• [Exercise data]:

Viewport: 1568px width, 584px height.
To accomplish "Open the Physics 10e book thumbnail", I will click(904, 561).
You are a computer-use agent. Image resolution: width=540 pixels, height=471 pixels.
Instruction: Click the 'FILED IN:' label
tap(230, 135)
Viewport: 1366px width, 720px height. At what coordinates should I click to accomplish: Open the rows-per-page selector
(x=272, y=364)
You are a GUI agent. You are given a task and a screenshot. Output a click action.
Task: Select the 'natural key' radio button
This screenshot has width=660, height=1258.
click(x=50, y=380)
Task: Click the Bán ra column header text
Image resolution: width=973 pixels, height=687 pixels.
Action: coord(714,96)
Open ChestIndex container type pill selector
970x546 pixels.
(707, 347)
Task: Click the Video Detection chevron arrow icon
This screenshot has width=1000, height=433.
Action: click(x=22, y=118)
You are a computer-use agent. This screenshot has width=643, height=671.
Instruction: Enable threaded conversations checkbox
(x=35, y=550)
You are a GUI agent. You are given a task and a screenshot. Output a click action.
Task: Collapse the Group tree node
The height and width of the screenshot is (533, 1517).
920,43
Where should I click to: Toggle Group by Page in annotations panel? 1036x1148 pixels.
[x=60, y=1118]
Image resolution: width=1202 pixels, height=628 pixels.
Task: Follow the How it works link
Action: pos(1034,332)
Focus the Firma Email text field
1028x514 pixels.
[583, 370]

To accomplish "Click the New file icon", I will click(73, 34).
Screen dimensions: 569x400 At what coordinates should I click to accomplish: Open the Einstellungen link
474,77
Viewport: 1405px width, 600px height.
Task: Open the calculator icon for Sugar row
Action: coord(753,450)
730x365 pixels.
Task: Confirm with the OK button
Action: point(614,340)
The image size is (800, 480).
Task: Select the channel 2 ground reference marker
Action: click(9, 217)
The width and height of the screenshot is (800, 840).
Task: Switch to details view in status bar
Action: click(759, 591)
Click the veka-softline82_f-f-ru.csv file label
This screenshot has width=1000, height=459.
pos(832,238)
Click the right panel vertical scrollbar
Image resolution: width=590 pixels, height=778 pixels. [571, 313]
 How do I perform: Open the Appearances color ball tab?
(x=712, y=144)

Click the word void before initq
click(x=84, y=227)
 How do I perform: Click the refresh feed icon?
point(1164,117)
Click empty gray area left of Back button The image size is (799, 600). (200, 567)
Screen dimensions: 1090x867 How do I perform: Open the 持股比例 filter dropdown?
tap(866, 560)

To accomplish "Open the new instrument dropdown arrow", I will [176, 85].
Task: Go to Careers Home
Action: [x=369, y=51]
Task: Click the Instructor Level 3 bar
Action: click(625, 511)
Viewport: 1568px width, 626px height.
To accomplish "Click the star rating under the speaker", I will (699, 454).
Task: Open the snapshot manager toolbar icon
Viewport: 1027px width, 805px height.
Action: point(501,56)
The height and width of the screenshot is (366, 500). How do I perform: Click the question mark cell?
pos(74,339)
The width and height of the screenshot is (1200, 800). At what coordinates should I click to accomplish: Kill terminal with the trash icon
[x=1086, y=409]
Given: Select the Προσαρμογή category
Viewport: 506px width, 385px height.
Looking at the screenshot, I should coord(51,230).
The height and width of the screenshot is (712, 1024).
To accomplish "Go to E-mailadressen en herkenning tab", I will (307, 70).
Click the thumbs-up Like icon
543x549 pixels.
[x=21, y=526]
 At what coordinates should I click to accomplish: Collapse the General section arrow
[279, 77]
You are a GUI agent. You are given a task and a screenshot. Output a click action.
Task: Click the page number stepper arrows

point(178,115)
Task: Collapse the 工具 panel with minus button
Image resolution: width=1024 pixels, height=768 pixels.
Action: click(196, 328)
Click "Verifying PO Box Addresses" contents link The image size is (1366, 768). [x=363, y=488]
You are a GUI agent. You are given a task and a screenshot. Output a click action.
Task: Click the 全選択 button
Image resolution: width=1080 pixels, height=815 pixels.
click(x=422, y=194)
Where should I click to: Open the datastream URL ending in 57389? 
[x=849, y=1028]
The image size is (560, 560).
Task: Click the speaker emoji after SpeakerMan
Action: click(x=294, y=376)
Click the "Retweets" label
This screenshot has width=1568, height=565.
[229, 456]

• [What you need to do]:
An exact copy of every record above is what's needed here.

• [Answer area]:
Viewport: 1568px width, 584px height.
To accomplish "Open the Physics 10e book thumbnail", I will click(904, 561).
You are a computer-use agent. Image resolution: width=540 pixels, height=471 pixels.
Instruction: Click the 'FILED IN:' label
tap(230, 135)
Viewport: 1366px width, 720px height. At what coordinates should I click to accomplish: Open the rows-per-page selector
(x=272, y=364)
You are a GUI agent. You are given a task and a screenshot. Output a click action.
Task: Select the 'natural key' radio button
This screenshot has width=660, height=1258.
click(x=50, y=380)
Task: Click the Bán ra column header text
Image resolution: width=973 pixels, height=687 pixels.
Action: coord(714,96)
Open ChestIndex container type pill selector
970x546 pixels.
(707, 347)
Task: Click the Video Detection chevron arrow icon
This screenshot has width=1000, height=433.
Action: click(x=22, y=118)
You are a computer-use agent. This screenshot has width=643, height=671.
Instruction: Enable threaded conversations checkbox
(x=35, y=550)
You are a GUI agent. You are given a task and a screenshot. Output a click action.
Task: Collapse the Group tree node
The height and width of the screenshot is (533, 1517).
920,43
Where should I click to: Toggle Group by Page in annotations panel? 1036x1148 pixels.
[x=60, y=1118]
Image resolution: width=1202 pixels, height=628 pixels.
Task: Follow the How it works link
Action: pos(1034,332)
Focus the Firma Email text field
1028x514 pixels.
[583, 370]

To accomplish "Click the New file icon", I will click(73, 34).
Screen dimensions: 569x400 At what coordinates should I click to accomplish: Open the Einstellungen link
474,77
Viewport: 1405px width, 600px height.
Task: Open the calculator icon for Sugar row
Action: coord(753,450)
730x365 pixels.
Task: Confirm with the OK button
Action: point(614,340)
The image size is (800, 480).
Task: Select the channel 2 ground reference marker
Action: click(9, 217)
The width and height of the screenshot is (800, 840).
Task: Switch to details view in status bar
Action: click(759, 591)
Click the veka-softline82_f-f-ru.csv file label
This screenshot has width=1000, height=459.
pos(832,238)
Click the right panel vertical scrollbar
Image resolution: width=590 pixels, height=778 pixels. [571, 313]
 How do I perform: Open the Appearances color ball tab?
(x=712, y=144)

Click the word void before initq
click(x=84, y=227)
 How do I perform: Click the refresh feed icon?
point(1164,117)
Click empty gray area left of Back button The image size is (799, 600). (200, 567)
Screen dimensions: 1090x867 How do I perform: Open the 持股比例 filter dropdown?
tap(866, 560)

To accomplish "Open the new instrument dropdown arrow", I will [176, 85].
Task: Go to Careers Home
Action: [x=369, y=51]
Task: Click the Instructor Level 3 bar
Action: click(625, 511)
Viewport: 1568px width, 626px height.
To accomplish "Click the star rating under the speaker", I will (699, 454).
Task: Open the snapshot manager toolbar icon
Viewport: 1027px width, 805px height.
Action: point(501,56)
The height and width of the screenshot is (366, 500). How do I perform: Click the question mark cell?
pos(74,339)
The width and height of the screenshot is (1200, 800). At what coordinates should I click to accomplish: Kill terminal with the trash icon
[x=1086, y=409]
Given: Select the Προσαρμογή category
Viewport: 506px width, 385px height.
Looking at the screenshot, I should coord(51,230).
The height and width of the screenshot is (712, 1024).
To accomplish "Go to E-mailadressen en herkenning tab", I will (307, 70).
Click the thumbs-up Like icon
543x549 pixels.
[x=21, y=526]
 At what coordinates should I click to accomplish: Collapse the General section arrow
[279, 77]
You are a GUI agent. You are given a task and a screenshot. Output a click action.
Task: Click the page number stepper arrows

point(178,115)
Task: Collapse the 工具 panel with minus button
Image resolution: width=1024 pixels, height=768 pixels.
Action: click(196, 328)
Click "Verifying PO Box Addresses" contents link The image size is (1366, 768). [x=363, y=488]
You are a GUI agent. You are given a task and a screenshot. Output a click action.
Task: Click the 全選択 button
Image resolution: width=1080 pixels, height=815 pixels.
click(x=422, y=194)
Where should I click to: Open the datastream URL ending in 57389? 
[x=849, y=1028]
The image size is (560, 560).
Task: Click the speaker emoji after SpeakerMan
Action: click(x=294, y=376)
Click the "Retweets" label
This screenshot has width=1568, height=565.
[229, 456]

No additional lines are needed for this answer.